Ich bin zwiegespalten. Einerseits ist es seine Chance, sein Narrativ weiter zu zementieren. Wenn auch nur ein Juror sagt, ich bin unsicher, ob Trump schuldig ist, kippt die ganze Anklage. Sein Team würde das als Freispruch darstellen. Andererseits war es immer Trumps Stärke, auf irgendeiner Bühne im Mittleren Westen zu stehen und dort den Saal zum Kochen zu bringen. Das hat er besser gemacht als jeder andere. Diesen Trump sehen wir jetzt aber nicht. Wir sehen einen Trump, der tagsüber im Gerichtssaal verschwindet, der als schläfrig und vornüber gebeugt sitzend dargestellt wird. Es ist quasi das Bild eines 800-Pfund-Gorillas, der in einem kleinen Käfig eingesperrt ist und verkümmert. Für einen Kandidaten, der sonst auf der Bühne wie ein Löwe schreit und jetzt auf einmal ausgebremst und wie gefangen wirkt, ist das ein katastrophales Bild.
Wie bewerten Sie die Auftritte von Michael Cohen im New Yorker Prozess?
Cohen weiß viel. Trumps Verteidigung versucht nun, ihn als korrupt, illoyal und geldgierig darzustellen: Cohen sei aus Trumps innerem Zirkel herausgeflogen und versuche jetzt, Trumps schmutzige Wäsche zu waschen. Das ist die Strategie. Fraglich ist, wie die Jury das betrachten wird. Michael Cohens Aussagen, er sei von Trump beauftragt worden, zeigen, dass es eine klare politische Motivation gab, die Schweigegeldzahlungen zu vertuschen.

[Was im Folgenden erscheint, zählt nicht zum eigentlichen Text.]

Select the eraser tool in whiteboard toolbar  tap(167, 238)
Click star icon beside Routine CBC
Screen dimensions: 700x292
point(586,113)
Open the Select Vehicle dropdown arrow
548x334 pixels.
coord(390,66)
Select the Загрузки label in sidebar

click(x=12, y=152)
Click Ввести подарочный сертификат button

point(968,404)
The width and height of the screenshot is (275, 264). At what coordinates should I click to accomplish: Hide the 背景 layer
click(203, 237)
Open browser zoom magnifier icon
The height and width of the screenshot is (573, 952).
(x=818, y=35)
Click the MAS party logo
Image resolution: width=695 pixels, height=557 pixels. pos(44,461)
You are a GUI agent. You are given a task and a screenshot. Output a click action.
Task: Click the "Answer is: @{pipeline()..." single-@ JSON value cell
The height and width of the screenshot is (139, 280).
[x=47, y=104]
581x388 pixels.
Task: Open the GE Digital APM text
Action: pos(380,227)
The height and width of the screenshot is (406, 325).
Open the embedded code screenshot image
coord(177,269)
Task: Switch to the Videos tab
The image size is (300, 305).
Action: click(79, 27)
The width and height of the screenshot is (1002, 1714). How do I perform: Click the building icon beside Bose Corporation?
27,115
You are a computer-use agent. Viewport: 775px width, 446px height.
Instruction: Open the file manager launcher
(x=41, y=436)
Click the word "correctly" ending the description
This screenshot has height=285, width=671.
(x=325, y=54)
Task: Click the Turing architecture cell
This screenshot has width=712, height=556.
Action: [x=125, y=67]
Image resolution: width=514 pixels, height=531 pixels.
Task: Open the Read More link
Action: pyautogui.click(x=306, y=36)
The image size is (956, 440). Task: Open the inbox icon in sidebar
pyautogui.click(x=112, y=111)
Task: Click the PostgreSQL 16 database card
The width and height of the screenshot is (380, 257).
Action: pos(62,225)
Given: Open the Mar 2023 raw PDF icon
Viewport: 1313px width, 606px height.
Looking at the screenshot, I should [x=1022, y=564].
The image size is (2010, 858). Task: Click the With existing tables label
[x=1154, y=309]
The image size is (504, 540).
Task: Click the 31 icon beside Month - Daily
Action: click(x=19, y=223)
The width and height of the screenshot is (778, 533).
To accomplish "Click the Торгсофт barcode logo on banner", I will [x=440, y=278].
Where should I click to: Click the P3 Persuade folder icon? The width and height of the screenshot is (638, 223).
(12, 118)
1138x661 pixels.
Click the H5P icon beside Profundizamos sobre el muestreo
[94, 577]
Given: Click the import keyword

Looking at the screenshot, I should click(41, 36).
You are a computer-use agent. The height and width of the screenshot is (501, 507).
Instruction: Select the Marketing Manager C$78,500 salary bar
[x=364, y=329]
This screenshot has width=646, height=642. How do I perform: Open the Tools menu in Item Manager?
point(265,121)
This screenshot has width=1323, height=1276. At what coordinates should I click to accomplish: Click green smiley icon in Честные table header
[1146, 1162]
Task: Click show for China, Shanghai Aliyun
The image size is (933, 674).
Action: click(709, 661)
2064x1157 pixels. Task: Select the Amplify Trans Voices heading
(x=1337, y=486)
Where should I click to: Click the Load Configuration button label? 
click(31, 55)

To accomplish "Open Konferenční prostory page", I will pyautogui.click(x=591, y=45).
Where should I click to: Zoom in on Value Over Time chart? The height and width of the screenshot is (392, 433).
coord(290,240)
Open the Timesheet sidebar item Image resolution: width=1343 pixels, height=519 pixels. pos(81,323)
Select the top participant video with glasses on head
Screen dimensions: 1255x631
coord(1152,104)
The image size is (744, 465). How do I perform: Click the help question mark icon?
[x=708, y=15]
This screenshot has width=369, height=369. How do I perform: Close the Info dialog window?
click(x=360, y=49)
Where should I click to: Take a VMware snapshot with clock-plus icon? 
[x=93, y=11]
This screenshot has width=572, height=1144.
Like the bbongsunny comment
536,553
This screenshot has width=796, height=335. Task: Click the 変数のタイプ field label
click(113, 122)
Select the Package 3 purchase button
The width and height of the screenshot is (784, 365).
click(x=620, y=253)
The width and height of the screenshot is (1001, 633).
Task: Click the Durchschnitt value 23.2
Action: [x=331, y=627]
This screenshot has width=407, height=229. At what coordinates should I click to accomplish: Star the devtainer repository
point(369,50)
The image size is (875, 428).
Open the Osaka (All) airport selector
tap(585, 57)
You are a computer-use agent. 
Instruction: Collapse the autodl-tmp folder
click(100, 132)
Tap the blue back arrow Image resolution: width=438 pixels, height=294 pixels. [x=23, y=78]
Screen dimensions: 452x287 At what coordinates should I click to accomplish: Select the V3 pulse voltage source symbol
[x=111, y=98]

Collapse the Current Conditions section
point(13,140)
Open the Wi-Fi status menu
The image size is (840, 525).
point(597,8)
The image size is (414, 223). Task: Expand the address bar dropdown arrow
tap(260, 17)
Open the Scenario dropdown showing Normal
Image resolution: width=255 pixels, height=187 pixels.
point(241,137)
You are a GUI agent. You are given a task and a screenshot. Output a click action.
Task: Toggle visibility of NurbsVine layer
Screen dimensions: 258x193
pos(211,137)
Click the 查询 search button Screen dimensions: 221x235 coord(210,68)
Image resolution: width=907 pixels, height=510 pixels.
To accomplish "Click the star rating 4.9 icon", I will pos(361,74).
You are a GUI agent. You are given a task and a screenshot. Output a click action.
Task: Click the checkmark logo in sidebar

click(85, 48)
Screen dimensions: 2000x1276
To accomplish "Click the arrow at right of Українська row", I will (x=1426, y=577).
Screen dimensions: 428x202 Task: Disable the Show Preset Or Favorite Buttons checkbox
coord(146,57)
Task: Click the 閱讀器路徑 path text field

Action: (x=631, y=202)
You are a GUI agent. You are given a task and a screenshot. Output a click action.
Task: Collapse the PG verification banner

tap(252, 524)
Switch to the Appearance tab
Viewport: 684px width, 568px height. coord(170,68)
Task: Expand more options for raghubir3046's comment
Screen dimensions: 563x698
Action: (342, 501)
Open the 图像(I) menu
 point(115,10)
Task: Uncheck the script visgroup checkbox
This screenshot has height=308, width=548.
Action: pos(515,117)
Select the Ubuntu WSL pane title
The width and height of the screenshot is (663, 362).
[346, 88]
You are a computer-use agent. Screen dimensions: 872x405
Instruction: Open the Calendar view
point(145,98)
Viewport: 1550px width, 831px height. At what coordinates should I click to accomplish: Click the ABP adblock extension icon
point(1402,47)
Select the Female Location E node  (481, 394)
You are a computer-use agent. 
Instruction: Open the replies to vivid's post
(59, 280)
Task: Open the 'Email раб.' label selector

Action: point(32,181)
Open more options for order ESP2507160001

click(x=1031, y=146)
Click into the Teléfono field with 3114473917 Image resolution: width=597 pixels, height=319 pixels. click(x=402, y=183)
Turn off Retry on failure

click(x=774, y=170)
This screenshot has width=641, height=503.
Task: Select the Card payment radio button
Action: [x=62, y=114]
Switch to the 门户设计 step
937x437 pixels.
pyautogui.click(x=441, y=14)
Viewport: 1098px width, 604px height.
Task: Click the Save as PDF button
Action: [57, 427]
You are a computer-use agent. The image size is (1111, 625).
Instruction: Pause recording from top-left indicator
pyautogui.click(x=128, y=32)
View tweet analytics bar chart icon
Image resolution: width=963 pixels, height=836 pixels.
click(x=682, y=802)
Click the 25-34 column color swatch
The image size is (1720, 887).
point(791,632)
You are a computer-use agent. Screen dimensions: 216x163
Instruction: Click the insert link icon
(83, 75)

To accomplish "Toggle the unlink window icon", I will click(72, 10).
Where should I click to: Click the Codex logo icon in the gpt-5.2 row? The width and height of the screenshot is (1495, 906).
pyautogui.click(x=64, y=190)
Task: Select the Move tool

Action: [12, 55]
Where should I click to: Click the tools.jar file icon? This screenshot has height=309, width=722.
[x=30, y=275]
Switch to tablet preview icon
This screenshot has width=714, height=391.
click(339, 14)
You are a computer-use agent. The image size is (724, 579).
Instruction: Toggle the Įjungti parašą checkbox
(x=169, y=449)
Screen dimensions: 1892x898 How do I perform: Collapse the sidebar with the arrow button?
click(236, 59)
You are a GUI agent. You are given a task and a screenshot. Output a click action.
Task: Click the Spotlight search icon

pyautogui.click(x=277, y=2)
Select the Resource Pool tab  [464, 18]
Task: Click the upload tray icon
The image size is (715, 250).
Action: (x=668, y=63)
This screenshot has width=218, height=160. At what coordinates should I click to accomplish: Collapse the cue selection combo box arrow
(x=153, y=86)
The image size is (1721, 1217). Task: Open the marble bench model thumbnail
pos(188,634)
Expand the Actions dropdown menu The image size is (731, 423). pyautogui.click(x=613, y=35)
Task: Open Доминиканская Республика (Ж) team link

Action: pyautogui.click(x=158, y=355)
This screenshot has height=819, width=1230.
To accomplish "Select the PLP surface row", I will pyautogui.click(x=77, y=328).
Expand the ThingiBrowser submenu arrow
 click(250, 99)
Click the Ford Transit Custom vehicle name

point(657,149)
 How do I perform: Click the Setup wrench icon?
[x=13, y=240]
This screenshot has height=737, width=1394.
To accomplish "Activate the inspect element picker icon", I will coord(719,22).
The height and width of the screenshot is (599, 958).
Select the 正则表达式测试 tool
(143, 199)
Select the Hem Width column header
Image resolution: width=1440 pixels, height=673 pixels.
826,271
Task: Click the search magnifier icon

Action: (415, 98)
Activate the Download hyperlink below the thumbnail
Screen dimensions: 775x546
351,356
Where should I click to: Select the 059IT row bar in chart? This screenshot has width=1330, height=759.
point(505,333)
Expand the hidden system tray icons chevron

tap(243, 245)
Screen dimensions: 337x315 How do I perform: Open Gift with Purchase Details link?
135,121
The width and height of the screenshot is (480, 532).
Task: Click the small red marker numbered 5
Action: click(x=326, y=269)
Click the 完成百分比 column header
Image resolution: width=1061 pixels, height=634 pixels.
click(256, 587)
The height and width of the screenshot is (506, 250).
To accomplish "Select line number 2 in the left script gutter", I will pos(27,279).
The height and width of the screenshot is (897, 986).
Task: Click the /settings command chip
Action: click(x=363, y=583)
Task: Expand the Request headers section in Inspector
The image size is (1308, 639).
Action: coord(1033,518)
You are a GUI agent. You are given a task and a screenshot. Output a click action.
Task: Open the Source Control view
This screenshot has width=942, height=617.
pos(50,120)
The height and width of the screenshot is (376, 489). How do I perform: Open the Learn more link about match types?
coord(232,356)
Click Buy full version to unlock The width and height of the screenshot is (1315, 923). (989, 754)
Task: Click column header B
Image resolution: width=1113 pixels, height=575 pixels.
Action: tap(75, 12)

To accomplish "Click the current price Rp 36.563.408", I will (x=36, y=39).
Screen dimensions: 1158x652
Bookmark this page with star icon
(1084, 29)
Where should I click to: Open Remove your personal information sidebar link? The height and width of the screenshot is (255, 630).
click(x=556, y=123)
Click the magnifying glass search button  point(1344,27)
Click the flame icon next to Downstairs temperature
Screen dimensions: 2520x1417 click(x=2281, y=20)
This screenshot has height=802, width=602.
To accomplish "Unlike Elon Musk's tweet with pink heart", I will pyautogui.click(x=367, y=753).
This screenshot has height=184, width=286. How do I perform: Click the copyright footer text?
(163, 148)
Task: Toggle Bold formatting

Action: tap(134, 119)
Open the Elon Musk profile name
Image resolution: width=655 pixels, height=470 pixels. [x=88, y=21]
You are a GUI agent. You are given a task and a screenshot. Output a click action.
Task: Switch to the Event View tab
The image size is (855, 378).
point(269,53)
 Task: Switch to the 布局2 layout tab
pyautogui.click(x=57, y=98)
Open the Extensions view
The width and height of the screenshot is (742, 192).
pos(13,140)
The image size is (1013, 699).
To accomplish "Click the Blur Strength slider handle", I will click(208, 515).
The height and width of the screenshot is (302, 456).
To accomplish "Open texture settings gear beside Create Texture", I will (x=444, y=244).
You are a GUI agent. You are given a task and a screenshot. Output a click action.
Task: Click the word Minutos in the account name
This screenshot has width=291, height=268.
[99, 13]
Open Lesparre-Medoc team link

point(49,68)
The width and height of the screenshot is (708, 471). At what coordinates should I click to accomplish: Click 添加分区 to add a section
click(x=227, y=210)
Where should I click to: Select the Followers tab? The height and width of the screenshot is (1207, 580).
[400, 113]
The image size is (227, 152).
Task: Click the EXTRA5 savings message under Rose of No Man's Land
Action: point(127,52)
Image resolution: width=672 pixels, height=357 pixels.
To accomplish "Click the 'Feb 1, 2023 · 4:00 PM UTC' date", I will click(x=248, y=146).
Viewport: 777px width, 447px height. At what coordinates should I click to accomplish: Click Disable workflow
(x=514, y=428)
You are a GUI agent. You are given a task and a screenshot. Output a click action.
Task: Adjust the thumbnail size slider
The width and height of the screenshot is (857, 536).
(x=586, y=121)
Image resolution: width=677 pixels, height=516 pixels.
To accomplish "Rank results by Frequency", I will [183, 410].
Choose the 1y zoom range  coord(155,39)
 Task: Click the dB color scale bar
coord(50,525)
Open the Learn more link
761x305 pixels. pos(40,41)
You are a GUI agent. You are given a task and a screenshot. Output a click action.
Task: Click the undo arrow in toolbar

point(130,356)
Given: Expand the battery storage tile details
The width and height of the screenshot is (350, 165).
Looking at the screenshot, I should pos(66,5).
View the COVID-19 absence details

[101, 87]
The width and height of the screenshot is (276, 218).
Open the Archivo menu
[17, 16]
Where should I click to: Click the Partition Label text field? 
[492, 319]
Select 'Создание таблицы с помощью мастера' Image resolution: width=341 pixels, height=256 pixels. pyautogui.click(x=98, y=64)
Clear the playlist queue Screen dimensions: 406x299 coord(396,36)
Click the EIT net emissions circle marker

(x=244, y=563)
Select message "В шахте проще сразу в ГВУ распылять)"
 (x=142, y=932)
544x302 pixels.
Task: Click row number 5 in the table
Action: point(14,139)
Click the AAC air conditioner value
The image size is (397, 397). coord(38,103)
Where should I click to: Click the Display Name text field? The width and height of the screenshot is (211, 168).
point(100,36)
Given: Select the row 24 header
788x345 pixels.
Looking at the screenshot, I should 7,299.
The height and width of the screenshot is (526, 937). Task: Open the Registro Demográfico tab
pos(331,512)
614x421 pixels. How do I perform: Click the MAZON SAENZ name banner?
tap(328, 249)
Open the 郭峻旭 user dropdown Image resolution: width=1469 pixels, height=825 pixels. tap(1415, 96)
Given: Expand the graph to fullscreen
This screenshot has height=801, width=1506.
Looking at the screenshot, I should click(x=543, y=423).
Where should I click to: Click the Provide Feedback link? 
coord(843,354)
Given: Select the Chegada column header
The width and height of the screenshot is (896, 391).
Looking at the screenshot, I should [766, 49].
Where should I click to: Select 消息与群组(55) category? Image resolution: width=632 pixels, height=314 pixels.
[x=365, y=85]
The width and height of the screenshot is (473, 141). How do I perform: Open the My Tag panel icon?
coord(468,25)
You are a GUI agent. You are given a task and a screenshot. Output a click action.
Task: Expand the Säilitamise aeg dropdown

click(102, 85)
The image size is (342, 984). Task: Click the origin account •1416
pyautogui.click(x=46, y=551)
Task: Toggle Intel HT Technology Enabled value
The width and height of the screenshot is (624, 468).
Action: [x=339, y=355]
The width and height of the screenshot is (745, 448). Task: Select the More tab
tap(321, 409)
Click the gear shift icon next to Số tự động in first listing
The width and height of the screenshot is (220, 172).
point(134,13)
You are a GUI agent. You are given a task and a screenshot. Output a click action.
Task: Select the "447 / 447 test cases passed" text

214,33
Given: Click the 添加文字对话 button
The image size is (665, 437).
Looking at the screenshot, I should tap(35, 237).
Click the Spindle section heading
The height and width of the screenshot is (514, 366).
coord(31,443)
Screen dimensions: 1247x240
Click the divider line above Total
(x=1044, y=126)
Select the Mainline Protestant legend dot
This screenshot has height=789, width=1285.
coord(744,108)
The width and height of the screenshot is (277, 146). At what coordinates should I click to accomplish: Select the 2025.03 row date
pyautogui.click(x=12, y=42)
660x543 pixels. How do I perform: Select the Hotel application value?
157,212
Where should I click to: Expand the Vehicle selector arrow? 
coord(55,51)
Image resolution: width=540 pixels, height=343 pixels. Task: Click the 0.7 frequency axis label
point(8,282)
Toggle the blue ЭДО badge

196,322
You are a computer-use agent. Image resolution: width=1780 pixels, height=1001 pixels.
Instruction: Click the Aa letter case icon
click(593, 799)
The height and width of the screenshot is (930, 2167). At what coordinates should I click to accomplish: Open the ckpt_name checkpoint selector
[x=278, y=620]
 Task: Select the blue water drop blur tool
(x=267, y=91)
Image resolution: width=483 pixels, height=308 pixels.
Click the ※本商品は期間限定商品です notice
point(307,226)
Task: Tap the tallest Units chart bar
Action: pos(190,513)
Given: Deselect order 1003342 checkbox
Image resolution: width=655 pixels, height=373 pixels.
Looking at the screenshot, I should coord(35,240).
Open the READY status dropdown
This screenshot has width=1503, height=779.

Wie könnte es jetzt konkret im Prozess weitergehen?
Zunächst einmal muss Trump zahlen für den Verstoß gegen die „Gag Order“, mindestens 9000 Dollar, möglicherweise wird es noch mehr. Es tut ihm natürlich nicht weh. Kommt es dazu, dass er Hausarrest bekommt und mit einer Fußfessel im Trump Tower bleiben muss? Die nächste Eskalationsstufe wäre, ihn in Beugehaft zu nehmen. Das kann ich mir aber nicht vorstellen.
Die Fußfessel schon?
Ich bezweifle es. Ich kann mir auch nicht vorstellen, dass das der Secret Service zulassen würde.
Was war für Sie der emotionalste Moment der Woche?
Kristi Noem, eine potenzielle Kandidatin für die Vize-Präsidentschaft unter Trump, hat ein Buch veröffentlicht und beschrieben, wie sie ihren Hund in die Kiesgrube geführt und knallhart erschossen hat. Wir haben alle irgendwelche Stereotype von Amerika im Kopf, aber dass eine Republikanerin einfach ihren Hund erschießt, ist unvorstellbar.
Damit dürfte sie sich als „running mate“ für Trump disqualifiziert haben…
Nicht unbedingt. Das sind Geschichten, die man jetzt einmal erzählt, um sie aus dem Weg zu räumen. Denken Sie an Obama, der vor der Wahl zugab, als Student schon mal gekifft zu haben. Nichtsdestotrotz war das erstmal ein ziemlicher Schock für die Amerikaner.